Switch every "Identify the location of" in the rows below to "Find the position of", and reproduce all the rows with nothing else changed.

▬▬▬▬▬▬

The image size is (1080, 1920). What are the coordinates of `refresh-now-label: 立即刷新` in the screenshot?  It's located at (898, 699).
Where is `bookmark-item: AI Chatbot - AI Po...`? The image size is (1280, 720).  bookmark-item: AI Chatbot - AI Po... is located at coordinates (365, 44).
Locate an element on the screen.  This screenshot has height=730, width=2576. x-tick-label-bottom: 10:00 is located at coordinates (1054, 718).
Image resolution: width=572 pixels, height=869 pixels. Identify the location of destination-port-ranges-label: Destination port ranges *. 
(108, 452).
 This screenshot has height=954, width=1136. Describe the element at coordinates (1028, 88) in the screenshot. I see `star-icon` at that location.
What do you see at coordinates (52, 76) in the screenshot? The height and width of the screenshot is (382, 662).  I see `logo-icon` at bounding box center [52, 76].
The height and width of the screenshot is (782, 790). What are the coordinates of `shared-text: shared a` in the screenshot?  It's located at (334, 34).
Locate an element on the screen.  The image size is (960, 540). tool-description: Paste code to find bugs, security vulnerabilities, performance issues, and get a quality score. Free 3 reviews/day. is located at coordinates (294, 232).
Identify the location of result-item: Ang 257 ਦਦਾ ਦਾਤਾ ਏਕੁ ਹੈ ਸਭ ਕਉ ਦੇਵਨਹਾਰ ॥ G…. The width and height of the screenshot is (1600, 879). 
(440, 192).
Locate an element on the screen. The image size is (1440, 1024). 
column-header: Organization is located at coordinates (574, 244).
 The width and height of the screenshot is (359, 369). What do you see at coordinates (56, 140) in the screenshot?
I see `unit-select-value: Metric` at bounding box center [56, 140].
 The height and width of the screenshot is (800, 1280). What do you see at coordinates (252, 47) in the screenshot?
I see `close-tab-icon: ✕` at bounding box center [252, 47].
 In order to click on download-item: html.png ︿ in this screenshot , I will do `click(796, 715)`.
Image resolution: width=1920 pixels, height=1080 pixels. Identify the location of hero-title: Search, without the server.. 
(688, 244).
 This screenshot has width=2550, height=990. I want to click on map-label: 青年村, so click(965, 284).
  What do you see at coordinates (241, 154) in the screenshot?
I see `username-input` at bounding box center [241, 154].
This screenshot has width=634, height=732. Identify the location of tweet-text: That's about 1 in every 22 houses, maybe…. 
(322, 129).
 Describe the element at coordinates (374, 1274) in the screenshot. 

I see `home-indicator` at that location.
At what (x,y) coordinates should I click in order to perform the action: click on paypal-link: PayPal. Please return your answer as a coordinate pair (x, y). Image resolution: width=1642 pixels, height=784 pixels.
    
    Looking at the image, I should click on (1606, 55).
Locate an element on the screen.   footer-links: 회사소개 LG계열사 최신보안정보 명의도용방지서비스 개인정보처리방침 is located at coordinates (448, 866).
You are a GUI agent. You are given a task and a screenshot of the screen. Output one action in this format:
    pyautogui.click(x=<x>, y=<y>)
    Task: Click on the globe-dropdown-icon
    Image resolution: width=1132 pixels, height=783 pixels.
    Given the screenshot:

▬▬▬▬▬▬

• Written reply:
The image size is (1080, 1920). What are the coordinates of `refresh-now-label: 立即刷新` in the screenshot?  It's located at (898, 699).
Where is `bookmark-item: AI Chatbot - AI Po...`? The image size is (1280, 720).  bookmark-item: AI Chatbot - AI Po... is located at coordinates (365, 44).
Locate an element on the screen.  This screenshot has height=730, width=2576. x-tick-label-bottom: 10:00 is located at coordinates (1054, 718).
Image resolution: width=572 pixels, height=869 pixels. Find the position of destination-port-ranges-label: Destination port ranges *. 
(108, 452).
 This screenshot has height=954, width=1136. Describe the element at coordinates (1028, 88) in the screenshot. I see `star-icon` at that location.
What do you see at coordinates (52, 76) in the screenshot? The height and width of the screenshot is (382, 662).  I see `logo-icon` at bounding box center [52, 76].
The height and width of the screenshot is (782, 790). What are the coordinates of `shared-text: shared a` in the screenshot?  It's located at (334, 34).
Locate an element on the screen.  The image size is (960, 540). tool-description: Paste code to find bugs, security vulnerabilities, performance issues, and get a quality score. Free 3 reviews/day. is located at coordinates (294, 232).
Find the position of result-item: Ang 257 ਦਦਾ ਦਾਤਾ ਏਕੁ ਹੈ ਸਭ ਕਉ ਦੇਵਨਹਾਰ ॥ G…. The width and height of the screenshot is (1600, 879). 
(440, 192).
Locate an element on the screen. The image size is (1440, 1024). 
column-header: Organization is located at coordinates (574, 244).
 The width and height of the screenshot is (359, 369). What do you see at coordinates (56, 140) in the screenshot?
I see `unit-select-value: Metric` at bounding box center [56, 140].
 The height and width of the screenshot is (800, 1280). What do you see at coordinates (252, 47) in the screenshot?
I see `close-tab-icon: ✕` at bounding box center [252, 47].
 In order to click on download-item: html.png ︿ in this screenshot , I will do `click(796, 715)`.
Image resolution: width=1920 pixels, height=1080 pixels. Find the position of hero-title: Search, without the server.. 
(688, 244).
 This screenshot has width=2550, height=990. I want to click on map-label: 青年村, so click(965, 284).
  What do you see at coordinates (241, 154) in the screenshot?
I see `username-input` at bounding box center [241, 154].
This screenshot has width=634, height=732. Find the position of tweet-text: That's about 1 in every 22 houses, maybe…. 
(322, 129).
 Describe the element at coordinates (374, 1274) in the screenshot. 

I see `home-indicator` at that location.
At what (x,y) coordinates should I click in order to perform the action: click on paypal-link: PayPal. Please return your answer as a coordinate pair (x, y). Image resolution: width=1642 pixels, height=784 pixels.
    
    Looking at the image, I should click on (1606, 55).
Locate an element on the screen.   footer-links: 회사소개 LG계열사 최신보안정보 명의도용방지서비스 개인정보처리방침 is located at coordinates (448, 866).
You are a GUI agent. You are given a task and a screenshot of the screen. Output one action in this format:
    pyautogui.click(x=<x>, y=<y>)
    Task: Click on the globe-dropdown-icon
    Image resolution: width=1132 pixels, height=783 pixels.
    Given the screenshot:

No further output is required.